2 Energy-Based Learning Overview

In this section, we will give an overview of the background of energy-based learning by comparing it against some of the other machine learning techniques. The goal is to show several research trends of this field so as to discover more potential application situations.

2.1 Energy-Based Models Overview

The rapid development of machine learning has already shown its usefulness in many fields, such as finance [12, 40], tele-health [33, 39], and transportation [34, 35]. The general framework of machine learning [21, 32, 38] is to output the values of target variables given the values of input data. An important metric to measure the trained model is that how far its output is from the correct result.
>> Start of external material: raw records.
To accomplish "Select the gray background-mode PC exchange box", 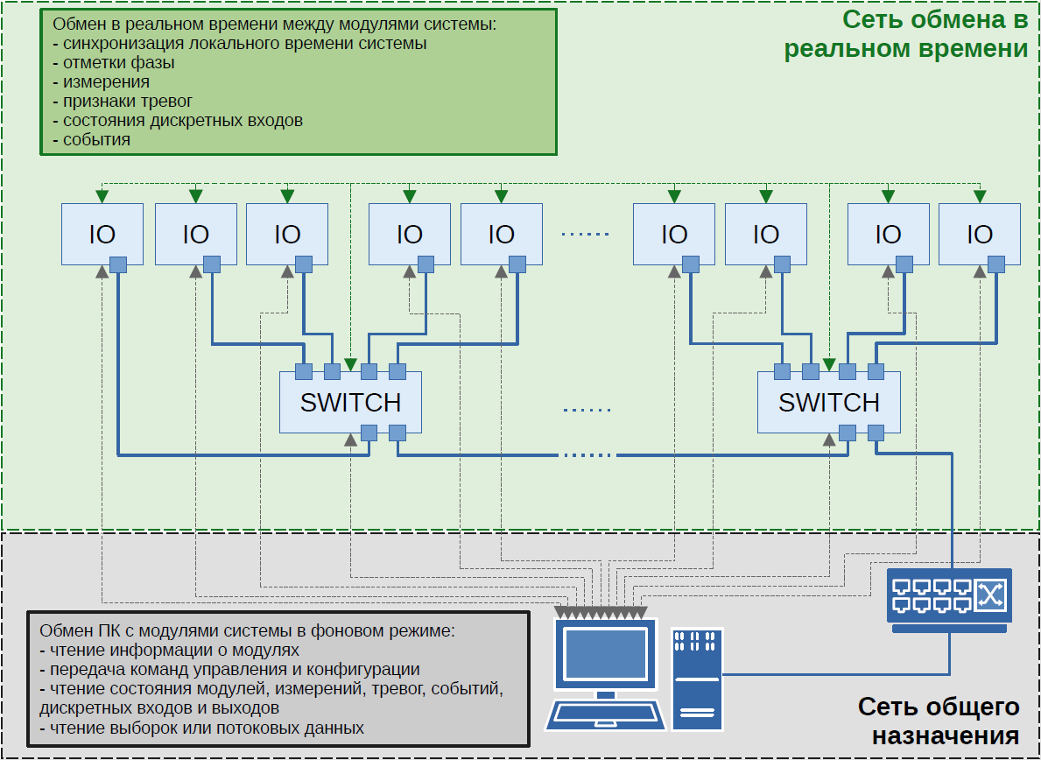I will (x=278, y=679).
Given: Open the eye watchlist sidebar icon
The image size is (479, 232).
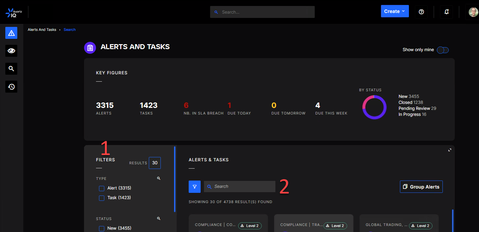Looking at the screenshot, I should [x=11, y=51].
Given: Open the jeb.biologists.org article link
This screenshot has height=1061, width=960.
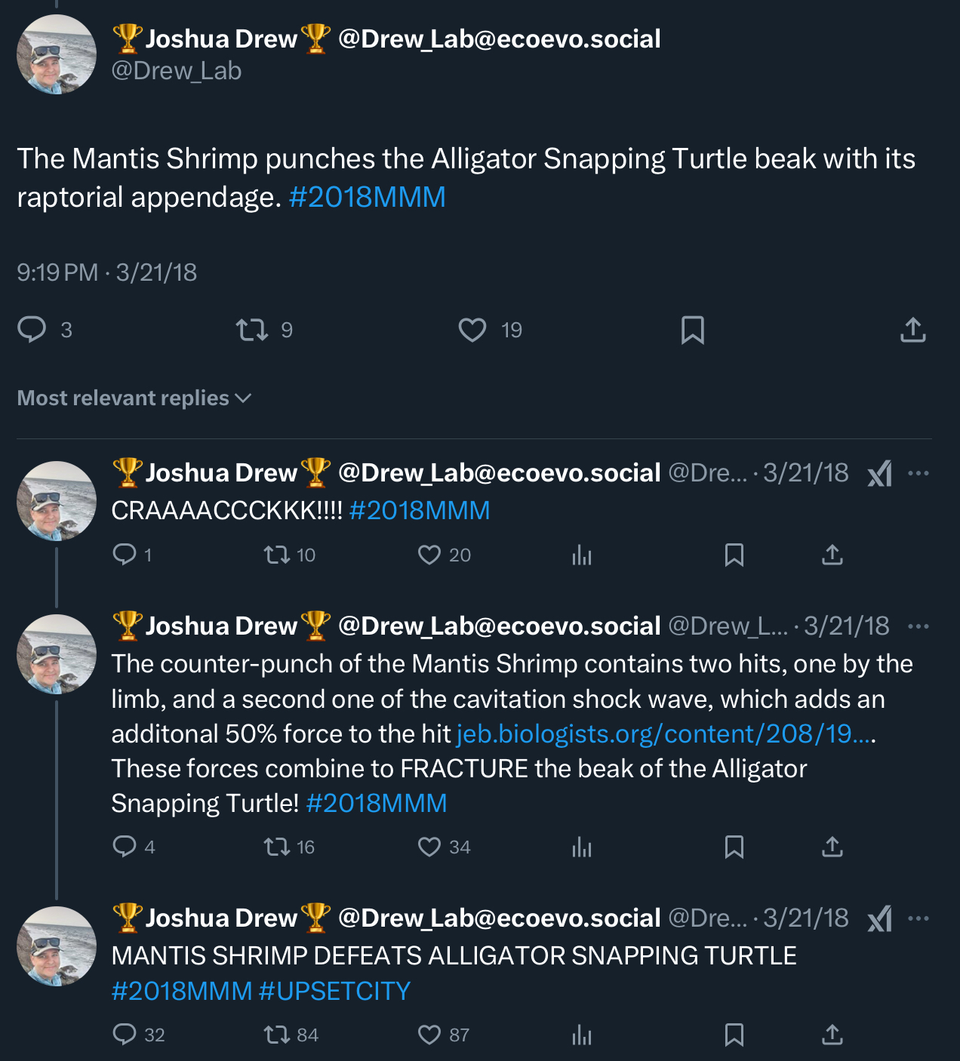Looking at the screenshot, I should click(x=664, y=733).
The energy-based models leverage a reasonable energy function which represents the “goodness” (or “badness”) of each possible configuration X and Y.

There are several scenarios where the EBM can be considered as a good fit. The first one is prediction and classification. This situation is quite visualized in Fig. 1 where given the input X, we want to get the value of Y that is most compatible with the current input. The second one is about the ranking, which is more complex than the first scenario. Specifically, we can consider the prediction and classification as finding the minimum value among all candidates while regard ranking as a sorting problem. However, they are similar essentially since the ultimate goal is to compare the energy value among multiple configurations. The third one is about detection, which is quite popular in the field of image recognition. Given the input X and output Y, we want to see whether Y could be the possible result by comparing the energy value of such configuration with a specific threshold. The last scenario, conditional density estimation, usually occurs when the output Y is only an intermediate output that is fed to the input of another, separately built system.

Fig. 1.
figure 1

Energy function E(X, Y) is used to measure the compatibility between the input X and the output Y. The model selects the output that minimizes the energy E.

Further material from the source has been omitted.